In the entries that follow, the lines from the one with "Jasasiaranpers.com (205, 1808)" through the one with "Tim Redaksi (262, 2538)" are the ones to write out, exactly and with both ends included. Nothing else should appear.

****************************************

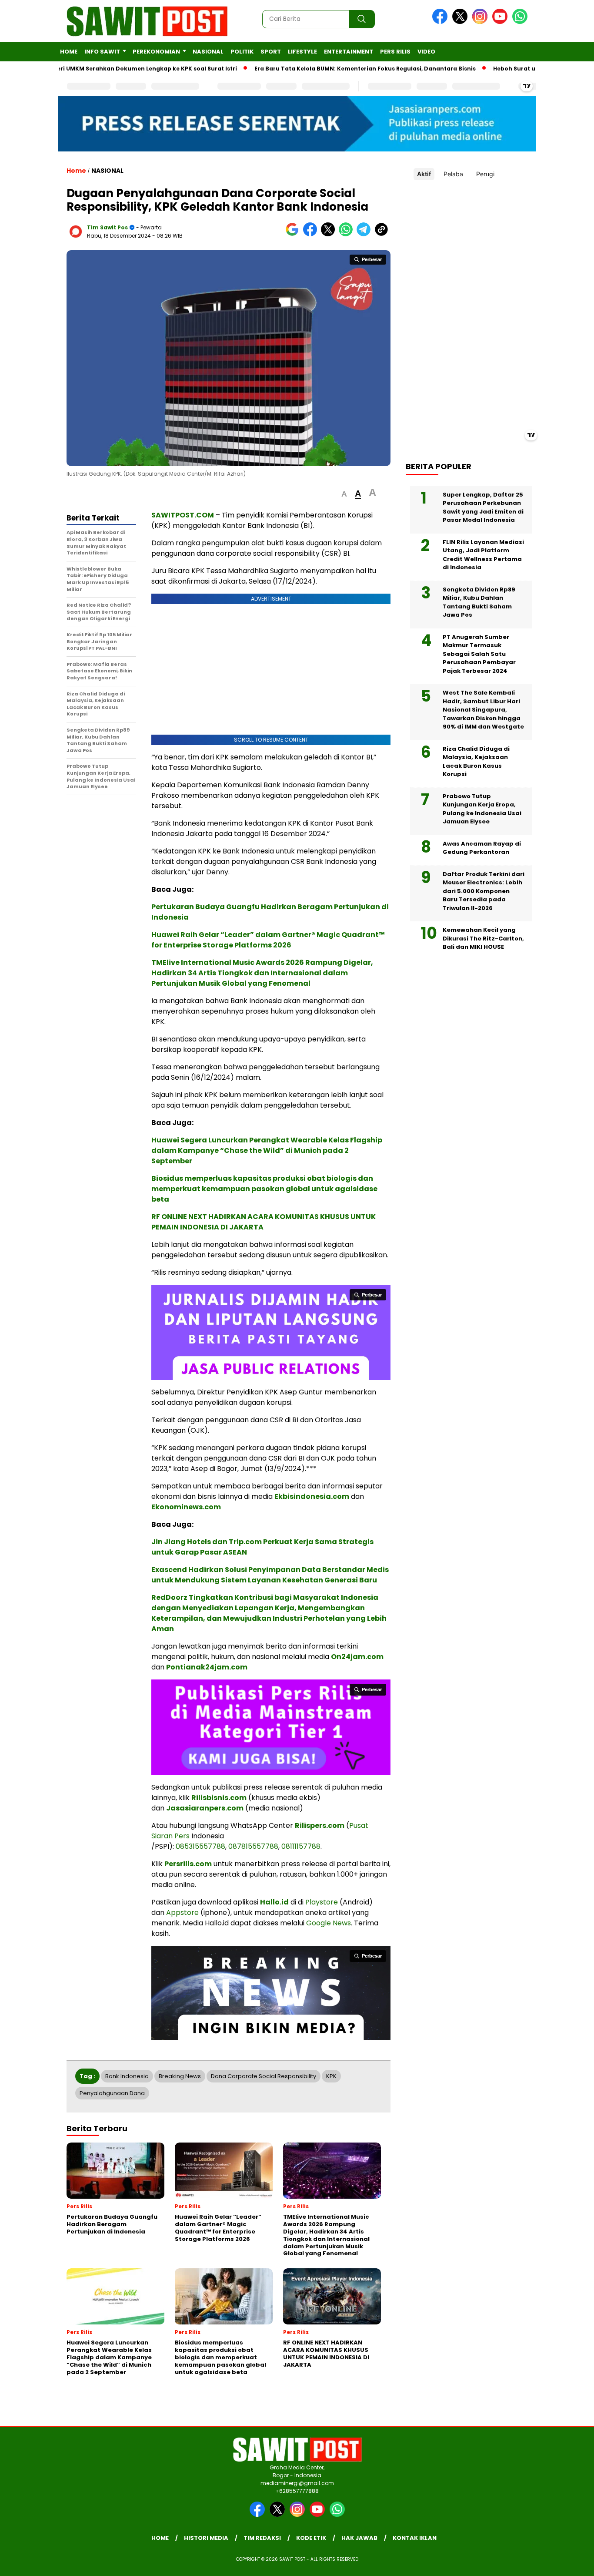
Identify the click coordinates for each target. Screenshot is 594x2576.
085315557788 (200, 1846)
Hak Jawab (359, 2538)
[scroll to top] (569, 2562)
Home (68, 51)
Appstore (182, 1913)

****************************************

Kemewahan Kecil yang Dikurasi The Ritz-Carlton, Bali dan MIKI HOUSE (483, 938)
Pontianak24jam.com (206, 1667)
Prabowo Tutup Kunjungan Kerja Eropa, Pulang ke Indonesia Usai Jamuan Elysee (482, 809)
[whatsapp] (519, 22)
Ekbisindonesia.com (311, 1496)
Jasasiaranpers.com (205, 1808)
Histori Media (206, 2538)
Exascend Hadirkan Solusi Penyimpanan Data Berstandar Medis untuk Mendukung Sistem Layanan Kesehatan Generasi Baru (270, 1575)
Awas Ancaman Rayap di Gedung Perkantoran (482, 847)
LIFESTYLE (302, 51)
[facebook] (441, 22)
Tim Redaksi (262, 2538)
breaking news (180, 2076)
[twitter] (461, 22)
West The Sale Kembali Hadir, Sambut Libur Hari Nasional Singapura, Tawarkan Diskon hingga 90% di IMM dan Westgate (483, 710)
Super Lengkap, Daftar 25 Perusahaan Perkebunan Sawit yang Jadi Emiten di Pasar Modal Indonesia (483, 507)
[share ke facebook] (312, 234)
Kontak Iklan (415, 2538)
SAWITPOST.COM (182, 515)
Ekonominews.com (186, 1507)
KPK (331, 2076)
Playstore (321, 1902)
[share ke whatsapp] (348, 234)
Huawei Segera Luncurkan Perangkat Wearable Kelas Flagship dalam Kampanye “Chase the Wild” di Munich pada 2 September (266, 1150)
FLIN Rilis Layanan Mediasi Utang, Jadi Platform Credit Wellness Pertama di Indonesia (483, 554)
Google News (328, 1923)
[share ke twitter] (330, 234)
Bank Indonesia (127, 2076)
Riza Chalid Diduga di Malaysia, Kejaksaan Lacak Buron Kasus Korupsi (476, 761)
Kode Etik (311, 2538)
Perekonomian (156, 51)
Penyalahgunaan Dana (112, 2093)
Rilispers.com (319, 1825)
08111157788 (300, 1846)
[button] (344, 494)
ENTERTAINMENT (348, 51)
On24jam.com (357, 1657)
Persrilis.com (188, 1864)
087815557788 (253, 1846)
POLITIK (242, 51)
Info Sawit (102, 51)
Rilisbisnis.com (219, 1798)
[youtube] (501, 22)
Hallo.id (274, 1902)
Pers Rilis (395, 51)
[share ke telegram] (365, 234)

****************************************

→ SOLUTION FOR THIS TASK:
Jasasiaranpers.com (205, 1808)
Histori Media (206, 2538)
Exascend Hadirkan Solusi Penyimpanan Data Berstandar Medis untuk Mendukung Sistem Layanan Kesehatan Generasi Baru (270, 1575)
Awas Ancaman Rayap di Gedung Perkantoran (482, 847)
LIFESTYLE (302, 51)
[facebook] (441, 22)
Tim Redaksi (262, 2538)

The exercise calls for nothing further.